What are gender transformative approaches, and what are ILC members learning from them?
The fourth and last Gender Justice Lab of 2023 built on the learning exchanges held at global and regional level on Gender Transformative Approaches (GTAs). In October 2022 ILC members from LAC, Africa, Asia and EMENA gathered in Arusha (Tanzania), hosted by the National Land Coalition (NLC) Tanzania, to learn and exchange about Gender Transformative Approaches to Secure Women Land Rights in a workshop organised by ILC and IFPRI/CIFOR/Alliance of Bioversity International and CIAT.. They continued working on GTAs at regional level and plan to keep enforcing them in the future. This learning lab showcased three experiences from ILC members and illustrated the next steps to promote Gender Justice in the land sector.
WHAT WE LEARNED
- What Gender Transformative Approaches to Secure Women Land Rights are.
- How these approaches are proven effective in different contexts.
- What’s next in promoting Gender Transformative Approaches and Gender Justice in the land sector.
WE LEARNED WITH
- Kimberly Alvarez - ARNow The Philippines
- Julieth Ospino Prens - Red de Mujeres Rurales del Norte de Bolívar Colombia
- Lois Aduamoah-Addo - WILDAF Ghana
The Lab will be moderated by Elisabetta Cangelosi, Gender Justice Advisor at ILC.

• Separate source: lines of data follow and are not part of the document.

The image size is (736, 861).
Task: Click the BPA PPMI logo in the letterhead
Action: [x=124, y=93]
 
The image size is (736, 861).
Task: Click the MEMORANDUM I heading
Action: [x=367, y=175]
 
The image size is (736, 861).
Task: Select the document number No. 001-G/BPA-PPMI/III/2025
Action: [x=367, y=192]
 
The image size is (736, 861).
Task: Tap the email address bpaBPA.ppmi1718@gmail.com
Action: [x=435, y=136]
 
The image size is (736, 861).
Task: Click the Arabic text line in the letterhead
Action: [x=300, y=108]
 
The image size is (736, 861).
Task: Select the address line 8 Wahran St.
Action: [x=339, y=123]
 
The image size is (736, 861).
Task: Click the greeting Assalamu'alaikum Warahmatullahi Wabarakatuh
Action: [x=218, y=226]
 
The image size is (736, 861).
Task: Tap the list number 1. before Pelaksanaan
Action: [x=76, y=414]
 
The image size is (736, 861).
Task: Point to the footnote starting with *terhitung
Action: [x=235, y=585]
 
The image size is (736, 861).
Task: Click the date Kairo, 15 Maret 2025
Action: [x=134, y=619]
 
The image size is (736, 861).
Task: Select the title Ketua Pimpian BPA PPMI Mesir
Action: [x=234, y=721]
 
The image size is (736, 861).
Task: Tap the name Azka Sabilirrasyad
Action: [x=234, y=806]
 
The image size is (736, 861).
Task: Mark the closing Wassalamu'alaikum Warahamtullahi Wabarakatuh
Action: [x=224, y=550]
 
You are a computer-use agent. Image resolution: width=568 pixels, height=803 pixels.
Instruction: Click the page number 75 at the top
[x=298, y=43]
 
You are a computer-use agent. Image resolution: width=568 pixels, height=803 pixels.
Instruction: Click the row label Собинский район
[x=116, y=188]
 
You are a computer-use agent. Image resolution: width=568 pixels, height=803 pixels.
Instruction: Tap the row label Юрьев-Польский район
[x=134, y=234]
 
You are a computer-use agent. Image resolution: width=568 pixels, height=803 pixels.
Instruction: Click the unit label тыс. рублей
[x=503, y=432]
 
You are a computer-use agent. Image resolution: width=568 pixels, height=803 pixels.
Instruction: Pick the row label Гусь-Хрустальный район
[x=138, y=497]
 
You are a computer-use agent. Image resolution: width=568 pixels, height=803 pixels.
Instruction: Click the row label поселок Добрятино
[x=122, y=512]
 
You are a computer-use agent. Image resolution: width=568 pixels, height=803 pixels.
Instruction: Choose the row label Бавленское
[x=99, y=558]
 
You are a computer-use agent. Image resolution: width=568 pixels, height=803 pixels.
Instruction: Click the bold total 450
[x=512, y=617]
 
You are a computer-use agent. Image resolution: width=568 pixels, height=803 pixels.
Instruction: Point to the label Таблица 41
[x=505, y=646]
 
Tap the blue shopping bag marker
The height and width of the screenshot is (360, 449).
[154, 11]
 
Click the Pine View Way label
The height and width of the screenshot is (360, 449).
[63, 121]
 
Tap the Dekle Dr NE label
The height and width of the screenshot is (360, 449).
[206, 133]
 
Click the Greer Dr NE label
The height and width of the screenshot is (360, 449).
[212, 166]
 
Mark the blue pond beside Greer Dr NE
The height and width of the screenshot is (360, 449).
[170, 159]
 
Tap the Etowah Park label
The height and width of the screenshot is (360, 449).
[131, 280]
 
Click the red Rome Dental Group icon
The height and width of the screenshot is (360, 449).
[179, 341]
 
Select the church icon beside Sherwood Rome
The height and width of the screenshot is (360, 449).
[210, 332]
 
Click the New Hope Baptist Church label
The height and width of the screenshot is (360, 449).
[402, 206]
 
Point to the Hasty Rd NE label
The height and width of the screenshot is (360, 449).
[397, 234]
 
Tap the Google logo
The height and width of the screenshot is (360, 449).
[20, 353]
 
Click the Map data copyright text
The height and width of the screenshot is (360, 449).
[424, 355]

Understanding structural gender barriers in the Philippines
Kim guided the audience through the main elements of the Arusha learning exchange, which highlighted the concept of gender transformative approaches as a way to respond to power dynamics and structural inequalities at multiple levels and in different contexts. In fact, they contribute to identify (and challenge) multiple and intersecting forms of discrimination. During the learning exchange significant attention was paid to the importance of explicit implication of men and boys as allies.
One of the main outcomes of the exchange was a stronger understanding (and challenging) of structural gender barriers, and the relevance of involvement of women in decision making. When applying GTAs to the land sector, it is crucial to address the complete bundle of rights.
AR Now, consistently with its constituency and mission, responded to the learning with an interest to assess their own internal structure: they engaged in the ILC Gender Audit, building upon the previous gender audit experience of the NLC in the Philippines. Thanks to this process, AR Now realised that they are doing GTAs, but not automatically labelling them as such. Furthermore, they identified areas where there is room for improvement and higher involvement of women.
As a network AR Now also aims at documenting and disseminating information across its partners and members, building upon the experience of women’s farmers that are part of the network. This also implies a regional involvement to mainstream gender and promote GTAs at different levels.
Challenging norms and practices in Ghana
Lois, shared a very similar experience: the Arusha exchange increased knowledge on the issue of gender and land and contributed to identifying tools that can be used to challenge barriers and norms affecting women’s land rights.
GTAs are particularly useful in identifying norms to be challenged to promote women’s land rights, which is on of the mission of WILDAF. The workshop also helped understand how to do so. In Ghana, for example, land is managed by traditional leaders: it is crucial to find a way to engage them in promoting women’s land rights. The workshop contributed somehow to shift the way WILDAF works with women and communities.
Awareness and alliances with men in Colombia
Julieth underlined how her participation was in representation of the whole women’s organisation in Colombia, all impressed by the similarities of women’s struggles. While they normally use call them gender approaches rather than gender transformative approaches, they do focus on ‘’transformation of the territories and dynamics’’ - exactly as the activities women presented in Arusha.
Three main elements have been identified: the importance of women’s rights for the entire community; the relevance of social norms; the strategic work with men. Despite in all communities women are often isolated and deprived from rights, there is a momentum for change and women’s engagement: many women used to ignore the concept of social norms, but now they are aware.
At the convergence of awareness and men’s engagement stands one activity that women in Colombia promoted thanks to the Stand For Her Land (S4HL) Campaign: creating audio series focusing on women stories, including on care work and women’s roles in the community. This contributed to challenge and change men’s (conscious or unconscious) machist approach and to build alliances with men .
Alliances with men, either traditional leaders or community members, emerged as key element across the interventions and in fact most of the discussion after the speeches focused on how to involve men in promoting gender transformative approaches. Social impact, self-awareness and knowledge emerge as key tools, both for women and for men.